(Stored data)
____________________
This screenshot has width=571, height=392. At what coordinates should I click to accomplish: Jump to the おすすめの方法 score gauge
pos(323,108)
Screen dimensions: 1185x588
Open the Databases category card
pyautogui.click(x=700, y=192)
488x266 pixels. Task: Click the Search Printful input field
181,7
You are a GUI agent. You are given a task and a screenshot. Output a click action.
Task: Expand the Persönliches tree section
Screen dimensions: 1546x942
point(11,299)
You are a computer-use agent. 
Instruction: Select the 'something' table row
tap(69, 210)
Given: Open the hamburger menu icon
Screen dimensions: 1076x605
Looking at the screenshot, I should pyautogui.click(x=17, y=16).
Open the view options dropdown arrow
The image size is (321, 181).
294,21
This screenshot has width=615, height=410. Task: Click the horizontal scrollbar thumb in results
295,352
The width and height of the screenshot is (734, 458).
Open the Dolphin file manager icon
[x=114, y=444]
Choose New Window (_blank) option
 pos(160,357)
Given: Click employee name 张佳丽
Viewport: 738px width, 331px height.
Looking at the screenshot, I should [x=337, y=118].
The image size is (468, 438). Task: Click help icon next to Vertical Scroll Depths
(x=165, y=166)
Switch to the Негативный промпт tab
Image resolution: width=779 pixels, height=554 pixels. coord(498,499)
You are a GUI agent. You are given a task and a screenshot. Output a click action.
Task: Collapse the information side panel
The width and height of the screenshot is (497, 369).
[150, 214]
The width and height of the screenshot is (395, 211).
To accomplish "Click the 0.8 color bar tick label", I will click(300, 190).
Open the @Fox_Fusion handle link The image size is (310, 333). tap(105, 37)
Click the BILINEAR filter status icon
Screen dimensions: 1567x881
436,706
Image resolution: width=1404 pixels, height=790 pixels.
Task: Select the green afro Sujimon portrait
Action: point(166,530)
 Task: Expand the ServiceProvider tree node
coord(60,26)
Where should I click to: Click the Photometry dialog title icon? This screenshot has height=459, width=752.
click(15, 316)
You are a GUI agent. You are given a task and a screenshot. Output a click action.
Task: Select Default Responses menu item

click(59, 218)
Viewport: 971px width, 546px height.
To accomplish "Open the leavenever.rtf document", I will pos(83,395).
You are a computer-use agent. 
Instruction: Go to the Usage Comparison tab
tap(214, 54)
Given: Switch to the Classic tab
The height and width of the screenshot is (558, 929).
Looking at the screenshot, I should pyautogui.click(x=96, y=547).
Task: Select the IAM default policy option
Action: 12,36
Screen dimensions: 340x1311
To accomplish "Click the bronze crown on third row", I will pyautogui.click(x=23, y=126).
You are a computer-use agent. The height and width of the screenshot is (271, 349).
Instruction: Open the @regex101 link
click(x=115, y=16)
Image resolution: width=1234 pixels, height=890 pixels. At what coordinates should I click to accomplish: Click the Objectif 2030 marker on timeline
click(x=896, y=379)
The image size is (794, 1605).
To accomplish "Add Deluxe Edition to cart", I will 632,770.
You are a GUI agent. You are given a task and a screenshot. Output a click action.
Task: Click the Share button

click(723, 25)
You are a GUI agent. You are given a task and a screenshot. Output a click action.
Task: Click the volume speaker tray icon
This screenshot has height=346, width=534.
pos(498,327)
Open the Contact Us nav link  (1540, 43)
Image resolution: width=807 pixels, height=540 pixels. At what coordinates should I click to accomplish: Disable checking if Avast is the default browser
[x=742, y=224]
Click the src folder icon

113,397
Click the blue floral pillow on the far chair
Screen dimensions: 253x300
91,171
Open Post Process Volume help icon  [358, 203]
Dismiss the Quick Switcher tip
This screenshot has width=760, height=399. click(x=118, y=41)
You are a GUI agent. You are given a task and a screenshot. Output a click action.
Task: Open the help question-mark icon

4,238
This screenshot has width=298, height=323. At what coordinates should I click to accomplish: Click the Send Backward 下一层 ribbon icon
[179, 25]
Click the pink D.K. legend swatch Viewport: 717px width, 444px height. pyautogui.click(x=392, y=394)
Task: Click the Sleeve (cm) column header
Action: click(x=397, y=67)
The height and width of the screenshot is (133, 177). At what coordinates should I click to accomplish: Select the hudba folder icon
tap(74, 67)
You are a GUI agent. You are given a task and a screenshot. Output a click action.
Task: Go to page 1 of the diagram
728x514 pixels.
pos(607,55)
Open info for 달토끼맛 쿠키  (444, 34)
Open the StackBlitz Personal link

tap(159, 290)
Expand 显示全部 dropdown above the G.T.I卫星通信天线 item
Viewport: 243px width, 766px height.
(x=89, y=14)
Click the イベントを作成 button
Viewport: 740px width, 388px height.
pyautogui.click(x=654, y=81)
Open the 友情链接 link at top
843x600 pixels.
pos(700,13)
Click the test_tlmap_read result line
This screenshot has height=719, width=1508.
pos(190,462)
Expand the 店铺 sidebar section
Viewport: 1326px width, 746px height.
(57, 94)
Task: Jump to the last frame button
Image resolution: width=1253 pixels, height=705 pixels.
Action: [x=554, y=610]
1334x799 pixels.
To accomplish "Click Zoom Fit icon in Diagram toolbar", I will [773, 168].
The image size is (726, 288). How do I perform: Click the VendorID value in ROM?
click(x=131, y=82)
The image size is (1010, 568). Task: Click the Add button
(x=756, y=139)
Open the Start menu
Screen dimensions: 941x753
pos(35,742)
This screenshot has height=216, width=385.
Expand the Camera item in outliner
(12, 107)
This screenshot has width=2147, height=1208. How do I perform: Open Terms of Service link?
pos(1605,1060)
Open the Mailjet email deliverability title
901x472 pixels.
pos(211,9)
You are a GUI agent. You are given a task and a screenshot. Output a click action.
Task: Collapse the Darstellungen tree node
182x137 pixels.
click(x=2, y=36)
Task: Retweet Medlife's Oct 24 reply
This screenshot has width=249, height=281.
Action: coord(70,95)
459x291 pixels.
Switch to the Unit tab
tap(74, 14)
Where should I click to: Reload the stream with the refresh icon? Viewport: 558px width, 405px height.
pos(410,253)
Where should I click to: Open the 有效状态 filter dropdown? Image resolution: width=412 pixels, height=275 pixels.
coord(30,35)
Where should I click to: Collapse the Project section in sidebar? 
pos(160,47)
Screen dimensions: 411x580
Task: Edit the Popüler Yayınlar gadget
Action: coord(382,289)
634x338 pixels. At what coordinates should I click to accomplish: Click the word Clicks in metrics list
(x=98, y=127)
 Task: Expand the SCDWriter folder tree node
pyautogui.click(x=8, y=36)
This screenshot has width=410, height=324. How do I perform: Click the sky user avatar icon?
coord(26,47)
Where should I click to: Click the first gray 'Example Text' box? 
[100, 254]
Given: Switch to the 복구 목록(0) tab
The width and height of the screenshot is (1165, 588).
____________________
Please show, exactly as written, every line above that contains the word "will".

Response box:
To accomplish "Click the 0.8 color bar tick label", I will click(300, 190).
To accomplish "Open the leavenever.rtf document", I will pos(83,395).
To accomplish "Click the bronze crown on third row", I will pyautogui.click(x=23, y=126).
To accomplish "Add Deluxe Edition to cart", I will 632,770.
To accomplish "Click Zoom Fit icon in Diagram toolbar", I will [773, 168].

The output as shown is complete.